** Opening Text passage block **

U.S. President Donald Trump on Thursday threatened to eventually slap tariffs on car imports from Mexico unless it does more to stop drug trafficking, in his latest warning to America’s southern neighbour to tighten border security.
After backing away from a threat this week to immediately shut the border if Mexico does not do enough to halt illegal immigration, Trump gave the country a deadline to do more to stop drugs or face tariffs.
“We’re going to give them a one-year warning, and if the drugs don’t stop, or largely stop, we’re going to put tariffs on Mexico and products – in particular cars. The whole ballgame is cars,” Trump told reporters. He also suggested that future tariffs could be linked to Mexico helping fight illegal immigration.
Trump prompted panic among business leaders last Friday by saying he would likely close the border this week to deal with a surge of migrants from Central America, but has since walked back the threat.
Trump’s remarks briefly pushed auto shares lower before they rebound. The S&P 1500 automobiles and components index was up 1.6 percent in Thursday afternoon trading, outperforming the S&P 500, which was little changed. Shares of General Motors Co and Ford Motor Co were both up about 1.2 percent each.
Trump made stopping illegal immigration a centrepiece of his 2016 run for the White House, pledging to build a wall on the border to stop migrants. When Congress refused to give him the money to pay for the wall, he declared a national emergency to divert funds from other projects.
The Democratic-controlled House of Representatives will sue to block Trump from “stealing from appropriated funds,” Speaker Nancy Pelosi said on Thursday.
Trump, who plans to visit the border at Calexico, California to view a border wall project, said that media coverage this week had prompted Mexico to act to curb the flow of immigrants to the United States and take other action to ease the pressure on U.S. ports of entry.
“A lot of good things are happening with Mexico. Mexico understands that we’re going to close the border, or I’m going to tariff the cars,” he said.

** Closing Text passage block **

▶ [What to do] Continue the news report above on Trump's threat to put tariffs on Mexican cars, picking up after its final paragraph.

** Opening Given information block **

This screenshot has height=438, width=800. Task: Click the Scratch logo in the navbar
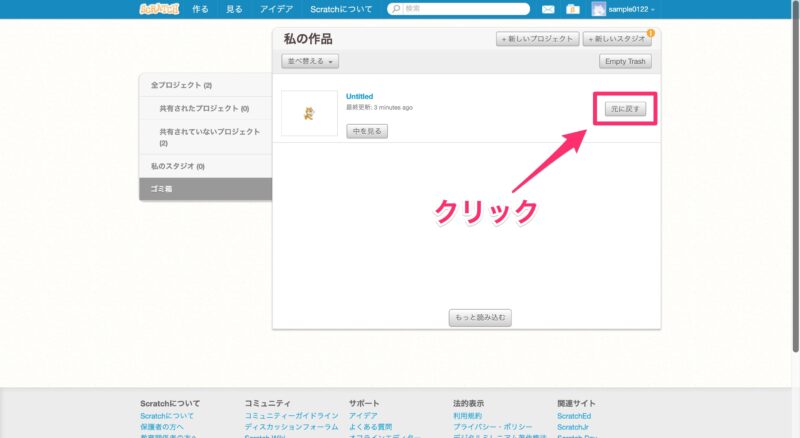pyautogui.click(x=159, y=9)
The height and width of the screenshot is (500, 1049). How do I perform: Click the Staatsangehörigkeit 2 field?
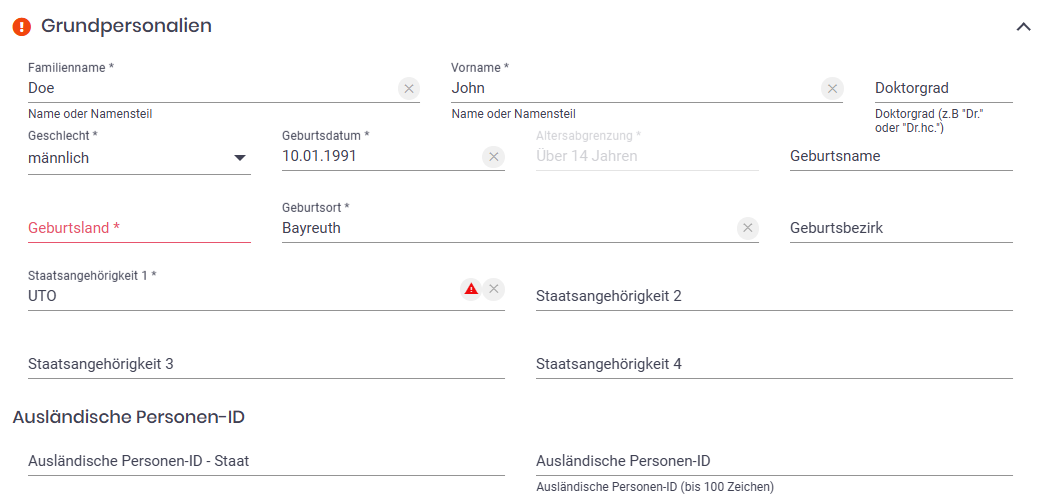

** Closing Given information block **

▶ [Exercise output]
U.S. border officials have estimated that some 100,000 migrants were apprehended or encountered at the border in March, the highest level in a decade. Most are Central American families seeking asylum.
The Department of Homeland Security has transferred 750 border agents from commercial to immigration duties, triggering long delays for cross-border trade.
The U.S. Chamber of Commerce said it welcomed Trump’s decision not to close the border, but said Congress needed to do more.
“Congress should also ensure Customs and Border Protection officials receive the resources they need to reduce the excessive wait times affecting legitimate trade and travel across the border,” said Neil Bradley, a top official with the Chamber in a statement.
Mexican exporters are looking into sending their goods to the United States by air freight to avoid a five-mile (8-km)-long line of trucks at the border caused by the Trump administration moving federal agents away from customs checks to immigration duties.
Auto parts and medical equipment makers were among the Mexican companies considering the more expensive air cargo to avoid incurring penalties for late delivery to U.S. clients or factory closures, Luis Aguirre, the president of Mexico’s manufacturing industry chamber INDEX, said late on Wednesday.